Com’è stato, invece, lavorare con questo numeroso cast. Che cosa combinavate sul set?
«Le mie scene sono state tutte quante con mio padre nel film, ovvero, Franco Nero e con Gianluca Di Gennaro che ha interpretato Dario Scherillo, eravamo migliori amici nel film. Con Franco ho avuto un rapporto più serioso, sia perché a livello scenico lui era un papà molto rigido e sia per questione di circostanze, ci siamo trovati a vivere delle scene abbastanza ferree con lui, quindi, c'era un clima più serioso, abbiamo fatto le persone serie. Con Gianluca, tranne le ultime scene in cui c'è stato il massimo rispetto, soprattutto, per la presenza della famiglia Scherillo sul set venuta a vedere tutte le scene, tranne l'ultima cui hanno preferito allontanarsi.

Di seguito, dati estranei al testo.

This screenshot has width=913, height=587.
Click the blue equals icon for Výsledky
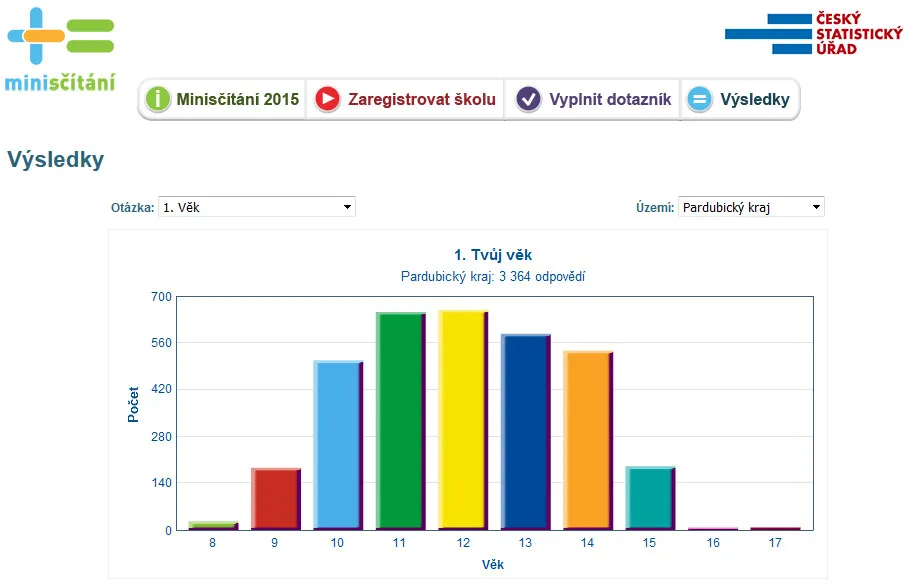click(699, 99)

Per il resto, in tutti i momenti che ci facevamo le telefonate goliardiche o giocavamo, avevamo questo rapporto molto goliardico nel film e fuori, abbiamo cercato di vivere lo stesso clima. Siamo diventati amici con Gianluca, siamo coetanei, ci siamo divertiti e abbiamo fatto i seri quando era richiesto».
Fra gli attori c’era qualcuno con cui avevi già lavorato?

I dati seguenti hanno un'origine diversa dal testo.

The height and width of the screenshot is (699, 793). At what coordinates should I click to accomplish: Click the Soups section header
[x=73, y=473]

«Con nessuno, ho conosciuto tutti quanti per la prima volta sul set».
E lavorare con un’istituzione internazionale come Franco Nero?
«É stato un onore, io sono fan sfegatato di Quentin Tarantino. Ho cominciato a fare questo mestiere guardando Pulp fiction e per me incontrare Quentin e tutte le sue correlazioni, quindi attori come Franco, che ha lavorato più volte con Quentin Tarantino, è stato come toccare con mano i motivi principali per cui mi sono avvicinato a questo mestiere. Sicuramente un grande onore e poi siamo entrati subito in empatia perché avevamo una scena in cui lui mi tirava un ceffone ed io, il primo giorno che lo vidi, gli dissi in pugliese:”Franco, allora te lo dico subito. Alla scena dello schiaffo, me lo devi dare veramente lo schiaffo.” E lui disse:”Mi piace questa tua teoria di voler prendere realmente lo schiaffo. Te lo darò. Cinema verità.” Dissi:”Sono contento, Franco, dammelo così facciamo un lavoro migliore”».

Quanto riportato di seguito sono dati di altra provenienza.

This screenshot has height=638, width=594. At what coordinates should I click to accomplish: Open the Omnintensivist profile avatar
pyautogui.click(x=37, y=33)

Hai studiato in America con Ivana Chubbuck e Paul Haggis, domanda banale, perché scegliere di andare In America?
«Ero molto attirato ideologicamente da cosa potesse essere l'America e quando mi sono avvicinato al cinema, ho cercato di capire come potessi avvicinarmi sempre di più dal punto di vista pratico, del livello di preparazione, alle persone che ho sempre stimato e amato da prima che cominciassi a fare questo mestiere. Allora, sono andato in America e ho fatto dei brevi periodi e sono riuscito a formarmi, a studiare, ho studiato in lingua. É un percorso che mi ha fatto vivere un'esperienza diversa e mi ha allargato gli orizzonti professionali e spero di riuscire a fare sempre il massimo.»